Activity: What is needed is an exact copy of the lines from the one containing "320x215 pixels." through the final line of the material below.

[[ Provided data, beginning ]]

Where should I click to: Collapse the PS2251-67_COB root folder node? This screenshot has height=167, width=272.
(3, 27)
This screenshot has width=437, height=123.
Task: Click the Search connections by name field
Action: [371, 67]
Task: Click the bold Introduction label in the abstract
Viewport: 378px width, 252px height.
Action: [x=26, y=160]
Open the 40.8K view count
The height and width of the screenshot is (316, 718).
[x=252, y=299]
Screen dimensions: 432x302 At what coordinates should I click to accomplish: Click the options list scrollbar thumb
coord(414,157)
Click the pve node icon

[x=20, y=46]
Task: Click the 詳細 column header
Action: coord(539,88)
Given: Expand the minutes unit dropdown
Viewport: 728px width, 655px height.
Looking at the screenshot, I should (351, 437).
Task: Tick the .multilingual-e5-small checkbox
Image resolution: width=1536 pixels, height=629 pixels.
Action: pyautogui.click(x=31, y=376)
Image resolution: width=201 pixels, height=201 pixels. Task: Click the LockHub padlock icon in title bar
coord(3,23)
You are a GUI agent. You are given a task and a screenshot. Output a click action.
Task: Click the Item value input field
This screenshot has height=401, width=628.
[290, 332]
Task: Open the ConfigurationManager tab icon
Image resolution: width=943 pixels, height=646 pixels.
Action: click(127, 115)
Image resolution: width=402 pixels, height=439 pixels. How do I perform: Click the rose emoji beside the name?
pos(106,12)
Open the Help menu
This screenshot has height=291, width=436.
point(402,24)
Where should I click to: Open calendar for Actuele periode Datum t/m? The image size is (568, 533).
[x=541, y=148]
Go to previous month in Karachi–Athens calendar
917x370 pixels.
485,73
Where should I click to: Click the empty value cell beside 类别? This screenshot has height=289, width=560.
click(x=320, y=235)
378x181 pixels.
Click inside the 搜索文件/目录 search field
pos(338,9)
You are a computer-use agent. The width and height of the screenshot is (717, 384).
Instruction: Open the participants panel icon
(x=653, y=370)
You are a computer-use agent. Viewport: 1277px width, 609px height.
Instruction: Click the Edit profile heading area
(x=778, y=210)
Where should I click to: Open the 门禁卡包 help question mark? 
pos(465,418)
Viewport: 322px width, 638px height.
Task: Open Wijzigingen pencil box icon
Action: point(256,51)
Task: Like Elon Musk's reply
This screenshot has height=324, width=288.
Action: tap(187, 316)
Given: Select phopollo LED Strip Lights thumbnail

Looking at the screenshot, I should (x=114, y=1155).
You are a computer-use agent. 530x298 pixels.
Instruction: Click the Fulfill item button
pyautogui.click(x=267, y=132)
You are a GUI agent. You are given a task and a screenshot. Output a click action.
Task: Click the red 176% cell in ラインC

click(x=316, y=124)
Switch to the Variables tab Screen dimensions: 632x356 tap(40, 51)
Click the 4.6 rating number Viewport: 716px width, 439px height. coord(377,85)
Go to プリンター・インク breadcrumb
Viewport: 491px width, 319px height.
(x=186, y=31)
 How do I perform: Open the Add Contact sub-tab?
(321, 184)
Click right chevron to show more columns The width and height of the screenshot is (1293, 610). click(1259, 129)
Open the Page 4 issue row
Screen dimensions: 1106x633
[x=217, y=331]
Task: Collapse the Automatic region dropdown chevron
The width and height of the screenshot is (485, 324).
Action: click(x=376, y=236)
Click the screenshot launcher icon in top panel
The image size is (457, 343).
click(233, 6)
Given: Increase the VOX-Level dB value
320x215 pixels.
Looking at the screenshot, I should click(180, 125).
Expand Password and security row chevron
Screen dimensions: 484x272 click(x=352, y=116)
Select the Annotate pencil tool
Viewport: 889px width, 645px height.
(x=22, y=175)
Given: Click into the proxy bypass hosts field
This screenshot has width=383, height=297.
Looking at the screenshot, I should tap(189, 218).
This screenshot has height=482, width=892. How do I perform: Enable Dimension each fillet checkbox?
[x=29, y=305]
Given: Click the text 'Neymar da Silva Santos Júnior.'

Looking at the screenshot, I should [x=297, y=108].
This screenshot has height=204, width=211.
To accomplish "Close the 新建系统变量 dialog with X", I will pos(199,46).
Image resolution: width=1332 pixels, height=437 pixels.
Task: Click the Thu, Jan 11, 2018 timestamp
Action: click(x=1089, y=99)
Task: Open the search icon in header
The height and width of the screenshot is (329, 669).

[[ Provided data, end ]]

Answer to this exercise:
320x215 pixels.
Looking at the screenshot, I should click(180, 125).
Expand Password and security row chevron
Screen dimensions: 484x272 click(x=352, y=116)
Select the Annotate pencil tool
Viewport: 889px width, 645px height.
(x=22, y=175)
Given: Click into the proxy bypass hosts field
This screenshot has width=383, height=297.
Looking at the screenshot, I should tap(189, 218).
This screenshot has height=482, width=892. How do I perform: Enable Dimension each fillet checkbox?
[x=29, y=305]
Given: Click the text 'Neymar da Silva Santos Júnior.'

Looking at the screenshot, I should [x=297, y=108].
This screenshot has height=204, width=211.
To accomplish "Close the 新建系统变量 dialog with X", I will pos(199,46).
Image resolution: width=1332 pixels, height=437 pixels.
Task: Click the Thu, Jan 11, 2018 timestamp
Action: click(x=1089, y=99)
Task: Open the search icon in header
The height and width of the screenshot is (329, 669).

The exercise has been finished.